Stand: 15.05.2015 20:30 Uhr

Der ESC, die schönste Zeit des Jahres

Der Türsummer geht. "Dritter Stock", ruft Ben Morris in die Gegensprechanlage. Der Illustrator und "Erfinder" der ESC-Mini-Icons hat eine Wohnung in Stockbridge in der schottischen Hauptstadt Edinburgh. Ein nettes Viertel mit vielen kleinen Shops und gemütlichen Cafés. Von seinem Wohnzimmer aus, kann er das Schloss, das Edinburgh Castle sehen. Im Schlafzimmer liegt ein geöffneter Koffer, er packt gerade für Wien. Mit fünf Freunden geht's zum Eurovision Song Contest.

ESC-Revival auf dem Land

Ein wenig müde sieht er aus, von März bis Mai hat er immer besonders viel zu tun. Neben Arbeiten für das "Doctor Who Magazine" der BBC illustriert er seit 2010 alle ESC-Teilnehmer. Und er war am Vorabend auf einem Konzert: Bucks Fizz haben gespielt. Mit Freunden ist er nach Kelso gefahren, einen 6.000-Einwohner-Ort 45 Meilen von Edinburgh entfernt, um die Teilnehmer von 1981 zu sehen - oder das, was von ihnen übrig ist. Nach der Trennung von Robert Gubby dürfen sich Cheryl Baker, Jay Aston und Mike Nolan nicht mehr so nennen. Darum heißen sie nun Formerly Of Bucks Fizz. Vor etwa 200 Zuschauern haben sie gespielt, viele wie Morris Mitte 40, einige Ältere, aber auch Jüngere in 80er-Jahre-Outfits. "Die Sängerin Cheryl kam auf die Bühne und hat gefragt: Wie heißen wir? Natürlich haben alle 'Bucks Fizz' gerufen. Sie meinte nur: Ok, das habt ihr gesagt", erzählt Morris. "Sie waren fantastisch, haben toll gesungen und echt Stimmung gemacht. Einer der Locals meinte, das sei das Größte, was in Kelso seit 1966 passiert ist."
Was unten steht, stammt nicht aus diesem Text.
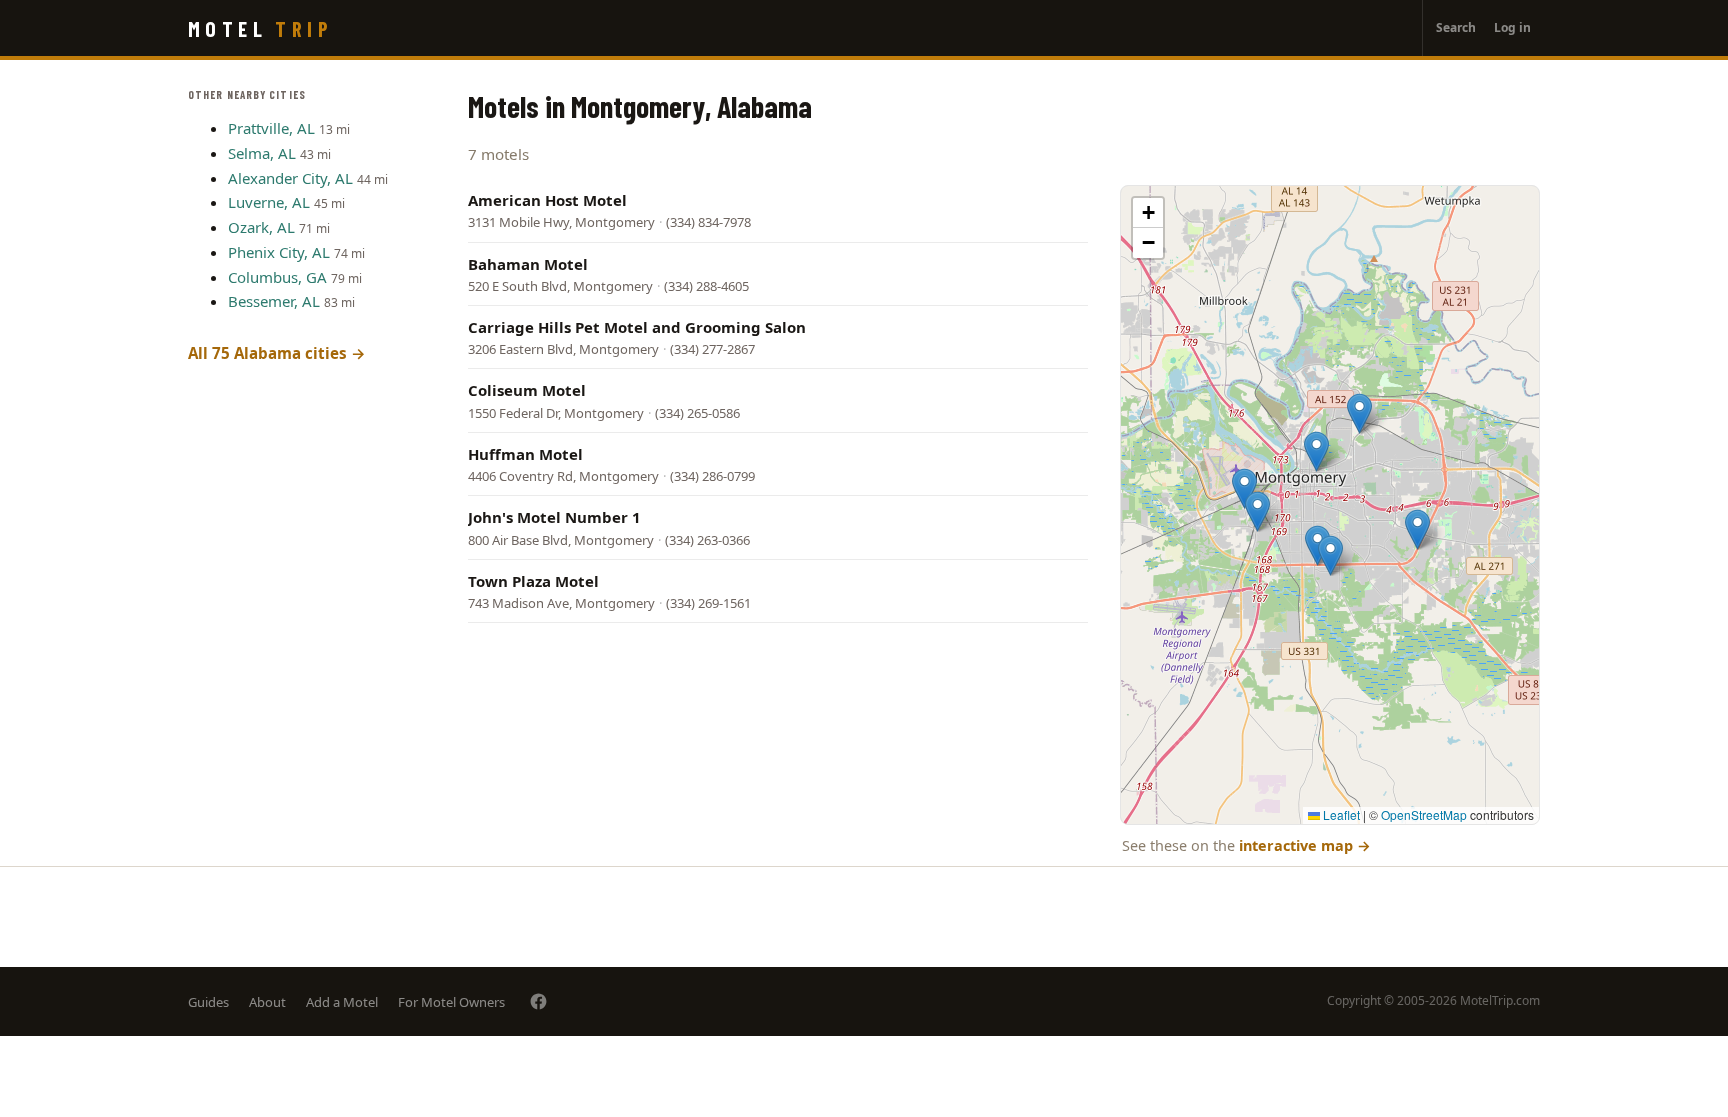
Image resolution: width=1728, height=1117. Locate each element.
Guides (208, 1002)
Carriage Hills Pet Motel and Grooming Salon (637, 327)
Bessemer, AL (274, 301)
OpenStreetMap (1424, 814)
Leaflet (1340, 814)
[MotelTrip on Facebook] (538, 1001)
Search (1456, 27)
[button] (1257, 511)
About (267, 1002)
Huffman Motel (525, 454)
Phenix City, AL (279, 252)
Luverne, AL (269, 202)
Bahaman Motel (528, 264)
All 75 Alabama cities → (277, 353)
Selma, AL (262, 153)
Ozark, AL (261, 227)
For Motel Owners (451, 1002)
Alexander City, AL (290, 178)
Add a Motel (342, 1002)
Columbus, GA (277, 277)
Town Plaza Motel (533, 581)
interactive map (1305, 845)
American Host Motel (547, 200)
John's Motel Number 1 (554, 517)
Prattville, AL (271, 128)
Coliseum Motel (527, 390)
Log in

Schon immer Fan - lange der einzige

Ben Morris ist ESC-Fan seit er denken kann. Als kleiner Junge hat er den Contest immer besonders gern mit seiner Oma gesehen. Der erste, an den er sich erinnert ist 1977 in London. "Ich weiß noch, dass ich meine eigenen Punktetafeln gemalt habe, als ich ein Schuljunge war. Ich glaube, ehrlich gesagt war ich der Einzige in meiner Klasse, der sich so sehr dafür interessiert hat." Kaum einen Contest hat er seither verpasst. Ironischerweise war der Auftritt von Bucks Fizz einer, den er nicht sehen konnte.

"Die Community ist das Beste"

Lange war Morris der Einzige in seinem Freundes- und Bekanntenkreis, der sich für den ESC interessiert. 1995 stellt eine Freundin ihm dann Ross vor, heute ein guter Freund. "Die Freundin, die uns vorgestellt hat, sagte: Ben, du glaubst es nicht, Ross ist auch ESC-Fan. Ich glaube, sie selbst war am meisten überrascht, dass es zwei von uns gibt", erinnert er sich. Inzwischen besteht fast Morris' halber Freundeskreis aus ESC-Anhängern. Für ihn ist die Zeit von Februar bis Mai die schönste Zeit des Jahres, Stress hin oder her: Er liebt das Event. Am meisten schätzt er die Community - privat und in der Halle. "Da kommen 30.000 Leute verschiedener Nationalitäten zusammen und feiern eine Riesenparty. Wo hat man das sonst schon?", schwärmt er.

Conchita-Fond "zahlt" die Unterkunft

Mit insgesamt fünf Freunden trifft er sich in Wien, die meisten kommen aus Großbritannien, nur einer reist extra aus Kanada an. Sein Kumpel Ross hat die Hälfte der Unterkunft für alle gezahlt. "Er hat im letzten Jahr Geld auf Conchita gesetzt. Er hat 1.000 Pfund gewonnen und einen Teil der Kosten aus dem sogenannten Conchita-Fond gezahlt", lacht Morris. Acht Mal war er bisher vor Ort, 1995 und 1996 - und seit 2010 jedes Jahr. Gestartet hat er mit den Illustrationen als Fan-Projekt, aber inzwischen hat er einige vermarkten können. Die BBC etwa fand seine gezeichnete Bonnie Tyler so gut, dass sie sie für die Bewerbung des Contests 2013 nutzte, und auch Sender aus anderen Ländern nutzen die Icons inzwischen - und die Fans stehen auf Bens Buttons ihrer Favoriten.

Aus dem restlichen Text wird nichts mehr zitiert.